Saenz claims the pickup stopped because the vehicle that was following it moved up very close and then dropped back a number of times. Scholton and Lee claim they did nothing to cause the pickup to stop. While walking around the truck, Scholton saw a tarpaulin covering some type of cargo through the rear window of the camper. He thought the tarpaulin might be covering some contraband. In the subsequent search of the camper he recognized the distinctive smell of unburned marihuana after the tarpaulin had been lifted. Six large sacks of marihuana weighing 319 pounds and 8 ounces were discovered in the camper under the tarpaulin.

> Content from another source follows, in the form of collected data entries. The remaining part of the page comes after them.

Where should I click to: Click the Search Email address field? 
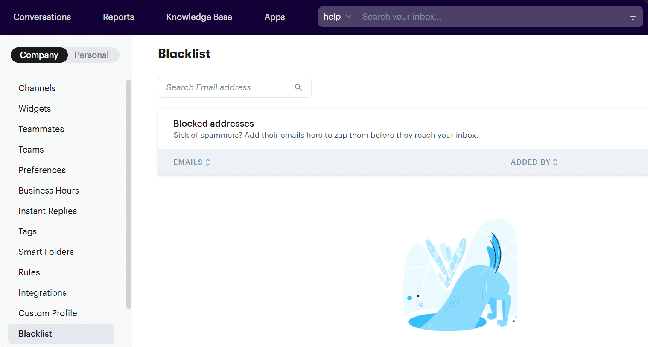pos(222,87)
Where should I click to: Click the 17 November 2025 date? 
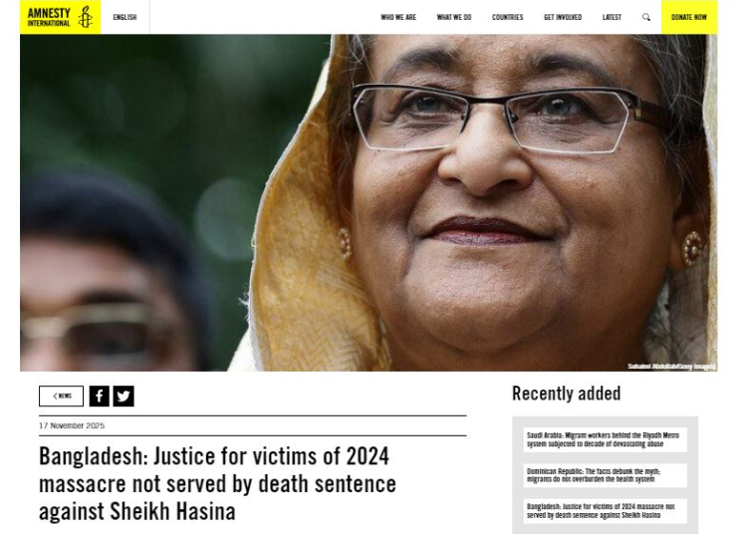(72, 425)
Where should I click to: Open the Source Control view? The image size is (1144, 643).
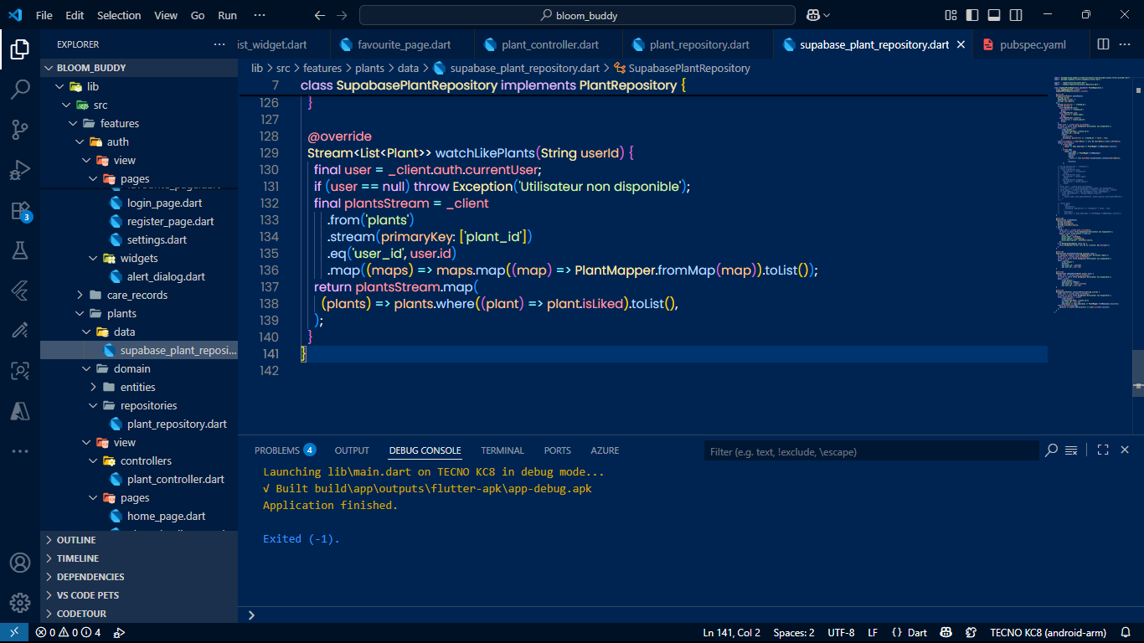point(20,129)
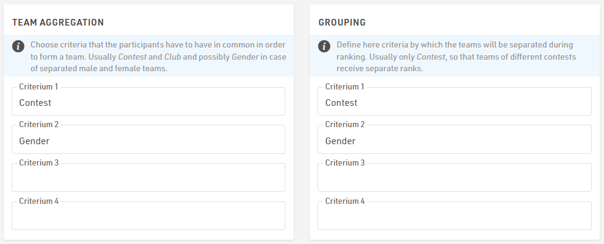The height and width of the screenshot is (244, 604).
Task: Click the info icon in Team Aggregation
Action: 19,46

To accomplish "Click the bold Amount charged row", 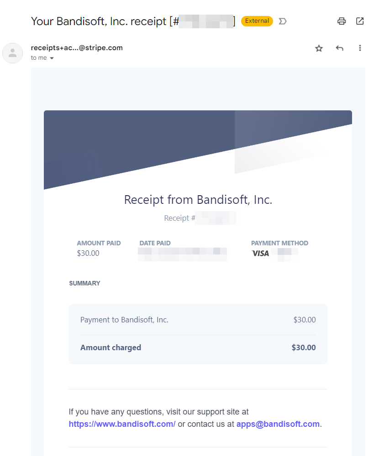I will [x=111, y=347].
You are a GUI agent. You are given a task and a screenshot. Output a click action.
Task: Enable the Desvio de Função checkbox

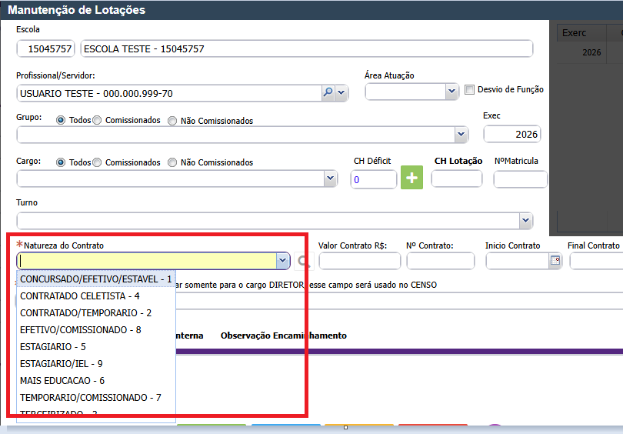(x=470, y=90)
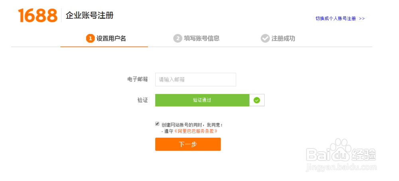Click the >> arrows beside 切换成个人账号注册
Screen dimensions: 399x181
pyautogui.click(x=362, y=19)

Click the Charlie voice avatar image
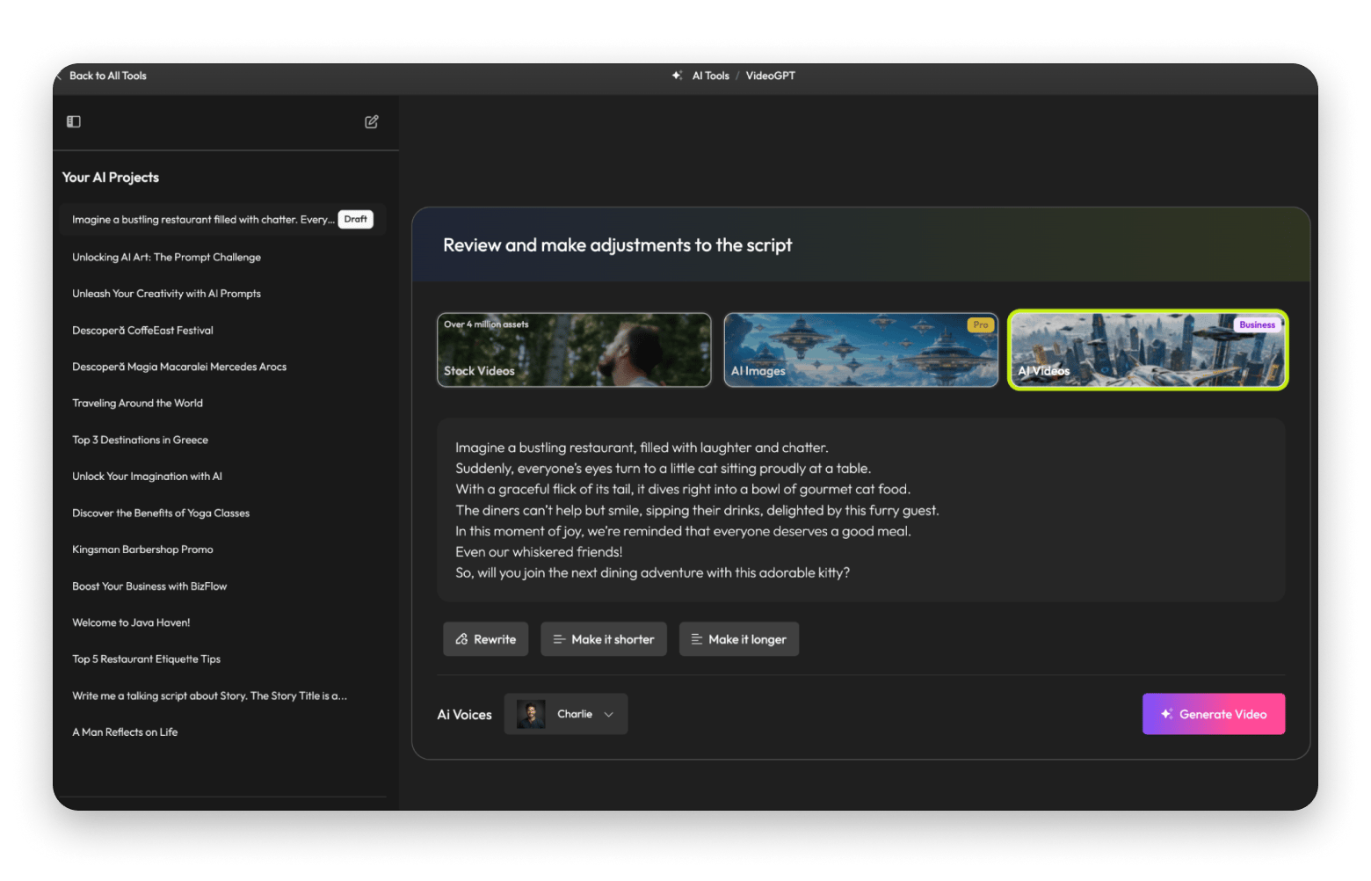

Saenz and his companions were then arrested for possession of marihuana and taken to the Fort Bend County Jail. While in custody Saenz signed a statement in which he confessed to being a member of a conspiracy to bring marihuana into this country from Mexico. He further confessed to his participation in the activity witnessed by Scholton which was pursuant to the conspiracy and formed the basis of his arrest. Saenz was indicted by a grand jury on March 28,1978, for intentional and knowing possession of a usable quantity of marihuana greater than four ounces.

After a motion for severance was granted, Saenz was tried individually before a jury beginning on April 23, 1979. The trial resulted in a conviction consistent with the charge. Saenz was sentenced to confinement in the Texas Department of Corrections for eight years and to payment of a fine in the amount of $5000. Appeal was perfected to this Court.

Appellant brings six grounds of error. He contends the trial court committed reversible error (1) by refusing to dismiss the indictment under the terms of the Speedy Trial Act; (2) by allowing marihuana seized during an illegal search to be admitted into evidence; (3) by failing to hold a hearing outside the presence of the jury to determine the voluntariness of the confession which was admitted into evidence; (4) by allowing the marihuana concerning which the State had failed to show an unbroken chain of custody to be admitted into evidence; (5) in failing to grant a mistrial on the basis of a witness’ unresponsive answer stating appellant had a prior federal narcotics conviction; and (6) in refusing to include in the charge to the jury requested language allowing the jury to find appellant guilty of possessing an amount of marihuana consisting of less than four ounces.

In his first ground of error appellant asserts he was entitled to a dismissal of the indictment from this cause under Tex.Code Crim.Pro.Ann. art. 32A.02 (Vernon Supp. 1980-1981), which provides as follows:

Section 1. A Court shall grant a motion to set aside an indictment, information, or complaint if the state is not ready for trial within:
(1) 120 days of the commencement of a criminal action if the defendant is accused of a felony; ....

In Wade v. State, 572 S.W.2d 533 (Tex.Cr.App.1978), the Court of Criminal Appeals held the Speedy Trial Act applied to criminal cases such as this case that were pending on July 1,1978, the effective date of the Act. For these cases time periods which are determinative under the Act run from its effective date. The Speedy Trial Act has been further interpreted in Barfield v. *796 State, 586 S.W.2d 538, 541 (Tex.Cr.App.1979), as being addressed to “prosecutorial delay rather than the judicial process as a whole,” and in Fraire v. State, 588 S.W.2d 789 (Tex.Cr.App.1979), the Court of Criminal Appeals held that an announcement of ready by the State within the 120 day period is a prima facie showing of compliance.